But not the one that left Bonnie's Hometown Grocery in Clinton on a Tuesday earlier this month. The truck carried 4,860 bulbs of Minnesota-grown garlic, loaded briskly that morning in the alley behind the store, back to Wadena to be sold to stores around the state.

The concept is called "backhauling" and it's been spearheaded by an alliance of the University of Minnesota, a garlic farm and grocery store in Big Stone County, and two grocery wholesalers as part of an experiment aimed at giving local farmers a way to get their produce onto grocery store shelves.

"After that last stop, that truck is empty and it's basically hauling air coming home," said Duke Harrison, head of transportation and warehousing for Mason Brothers, a grocery distributor in Wadena. "The idea of the project is, how do you utilize an existing freight network without having that high freight cost, because the transportation costs have been on the rise."

The garlic, which was grown and packed by Big Stone Garlic, ended up at Russ Davis Wholesale in Wadena, in a warehouse next door to Mason Brothers. Joe Ulrich, director of procurement for Russ Davis, said last week about 40 percent of the garlic had been sold to 25 grocery stores around the state.

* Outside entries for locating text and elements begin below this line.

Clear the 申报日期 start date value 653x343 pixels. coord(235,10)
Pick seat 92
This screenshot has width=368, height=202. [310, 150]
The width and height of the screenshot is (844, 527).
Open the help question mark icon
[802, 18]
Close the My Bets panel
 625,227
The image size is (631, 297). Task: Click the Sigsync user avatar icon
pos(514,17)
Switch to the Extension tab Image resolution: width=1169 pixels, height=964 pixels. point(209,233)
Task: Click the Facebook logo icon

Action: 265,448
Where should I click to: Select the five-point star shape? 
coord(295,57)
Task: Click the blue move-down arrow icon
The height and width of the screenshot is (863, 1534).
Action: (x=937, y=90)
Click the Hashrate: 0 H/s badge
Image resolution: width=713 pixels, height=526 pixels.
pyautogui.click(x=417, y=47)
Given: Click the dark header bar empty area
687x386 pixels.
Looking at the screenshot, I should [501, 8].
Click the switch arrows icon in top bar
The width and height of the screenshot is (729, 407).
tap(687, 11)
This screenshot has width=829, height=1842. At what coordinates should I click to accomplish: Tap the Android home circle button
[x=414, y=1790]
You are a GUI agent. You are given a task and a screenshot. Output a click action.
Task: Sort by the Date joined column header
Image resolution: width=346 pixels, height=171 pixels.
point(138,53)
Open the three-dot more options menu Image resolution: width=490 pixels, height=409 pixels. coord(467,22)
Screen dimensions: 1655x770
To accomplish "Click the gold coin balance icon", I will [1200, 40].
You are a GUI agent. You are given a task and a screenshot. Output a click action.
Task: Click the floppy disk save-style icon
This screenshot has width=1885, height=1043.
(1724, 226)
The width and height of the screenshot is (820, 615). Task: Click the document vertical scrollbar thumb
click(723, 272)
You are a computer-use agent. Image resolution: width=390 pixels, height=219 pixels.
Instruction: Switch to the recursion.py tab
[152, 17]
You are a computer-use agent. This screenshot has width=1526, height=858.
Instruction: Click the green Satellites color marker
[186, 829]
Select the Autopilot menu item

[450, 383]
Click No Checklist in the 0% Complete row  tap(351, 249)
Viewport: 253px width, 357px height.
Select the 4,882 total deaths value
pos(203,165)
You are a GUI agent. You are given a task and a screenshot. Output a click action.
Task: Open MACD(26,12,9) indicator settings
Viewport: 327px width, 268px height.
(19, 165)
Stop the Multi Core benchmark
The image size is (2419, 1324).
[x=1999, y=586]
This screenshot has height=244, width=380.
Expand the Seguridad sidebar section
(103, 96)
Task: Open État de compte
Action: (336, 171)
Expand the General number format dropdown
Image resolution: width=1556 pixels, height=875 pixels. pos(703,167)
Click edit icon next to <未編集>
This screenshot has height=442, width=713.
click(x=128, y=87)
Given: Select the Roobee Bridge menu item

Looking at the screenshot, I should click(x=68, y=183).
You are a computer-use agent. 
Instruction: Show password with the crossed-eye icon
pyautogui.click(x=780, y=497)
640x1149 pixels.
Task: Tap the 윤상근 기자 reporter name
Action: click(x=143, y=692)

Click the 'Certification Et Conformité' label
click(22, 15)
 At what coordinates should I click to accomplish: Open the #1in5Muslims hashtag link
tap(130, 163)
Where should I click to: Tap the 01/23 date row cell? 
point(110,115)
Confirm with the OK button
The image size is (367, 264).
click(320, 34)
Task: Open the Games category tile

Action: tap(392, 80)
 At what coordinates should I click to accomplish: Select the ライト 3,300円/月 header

The project is a boon to Big Stone Garlic, which is run by two families near Clinton. They've now sold out of this season's crop and will nearly double their planting next year. But more importantly, it's a test to see if more types of Minnesota produce can hitch a free ride to grocery distributors on the tail end of rural grocery routes.

Small-town grocery stores are "the end of the global food supply" chain and it's not always pretty, said Kathy Draeger, who lives a few miles east of Clinton and is director of Regional Sustainable Development Partnerships at the University of Minnesota. Grocery stores receive produce after many miles of travel and it's rarely in the best condition.

"What if it was the opposite?" Draeger said. "What if these grocery stores were the point of entry for fresh, healthy local food into the supply chain, rather than the end of the road?"

Les and Jessica Olson and Russ Swenson, the owners of Big Stone Garlic, were up before the sun, sitting on the tailgate of a pickup at the Olsons' farm on the west shore of Artichoke Lake with the white boxes of garlic stacked behind them. The families cleaned and packed garlic the day before.

Draeger, who's been working on the backhaul project for more than two years, pulled up.

"Have you heard from the truck?" Les Olson asked.

"Yep, they'll be here at 6:55," Draeger said.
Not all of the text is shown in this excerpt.